La situation est différente pour les éleveurs, puisque l'alimentation représente une part importante du coût de production. Chez les producteurs laitiers, l'alimentation compte pour environ 10% du coût de production.

Pour le boeuf de qualité, qui est fini au maïs, ça peut facilement aller jusqu'à 30%. Dans le cas des porcs et de la volaille, le coût de l'alimentation représente au moins 40% du total des frais de production.

«À un certain moment, c'est inévitable: il va y avoir une hausse du prix de la viande, explique Luc Belzile. Mais pour les producteurs, ça ne voudra pas dire une baisse de la demande parce que c'est un produit essentiel.»

Rien n'est moins sûr, selon l'agronome Stéphane D'Amato. Certaines familles déboursent déjà le maximum pour leur épicerie, malgré les prix québécois relativement bas. «Si le prix de la viande est trop élevé, ça va créer des nouveaux marchés, pour des nouveaux produits, dit-il. Peut-être qu'on va développer d'autres sources de protéines. Des légumineuses, par exemple. Ça va s'équilibrer. On n'est pas condamnés à manger du boeuf.»
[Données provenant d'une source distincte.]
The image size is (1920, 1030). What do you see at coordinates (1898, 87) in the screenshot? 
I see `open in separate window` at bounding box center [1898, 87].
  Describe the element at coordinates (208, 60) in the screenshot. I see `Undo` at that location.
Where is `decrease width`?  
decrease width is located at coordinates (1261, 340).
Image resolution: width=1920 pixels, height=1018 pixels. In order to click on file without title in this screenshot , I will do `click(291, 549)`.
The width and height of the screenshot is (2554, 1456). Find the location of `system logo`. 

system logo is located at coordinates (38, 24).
Pour l'instant, les producteurs bénéficient aussi d'une période tampon puisqu'ils ont des stocks qui comptent souvent pour des mois de nourriture.

Et comme les transformateurs alimentaires, ils joueront de créativité pour limiter la hausse de coût. Des agriculteurs pourraient légèrement modifier la nourriture de leurs animaux. Certains utilisent aussi des résidus de maïs provenant des usines d'éthanol ou des nouvelles formes de soya. Dans le cas du porc, on pourrait aussi réduire le poids des animaux.

«La hausse va être absorbée s'il y a beaucoup de porcs, dit le professeur Daniel-Mercier Gouin. Les producteurs devront les écouler.» Toutefois si des problèmes économiques affaiblissent les producteurs, explique-t-il, à moyen terme, le nombre d'animaux va baisser et ça va avoir des répercussions sur le coût au marché.

«C'est certain que le prix des aliments va monter, tôt ou tard», indique Loïc Dewavrin, producteur de céréales biologiques à Les Cèdres, à l'Ouest de Montréal. Pour l'instant, sa ferme n'est pas vraiment touchée par toutes ces spéculations parce que les céréales biologiques ne servent pas à faire du biocarburant, ce qui est à l'origine de tous ces bouleversements.

«Les gens ne se rendent pas compte qu'il faut payer pour manger, dit-il. La question qu'il faut se poser est: est-ce qu'on veut subventionner l'agriculture ou payer plus cher pour ce que nous mangeons.»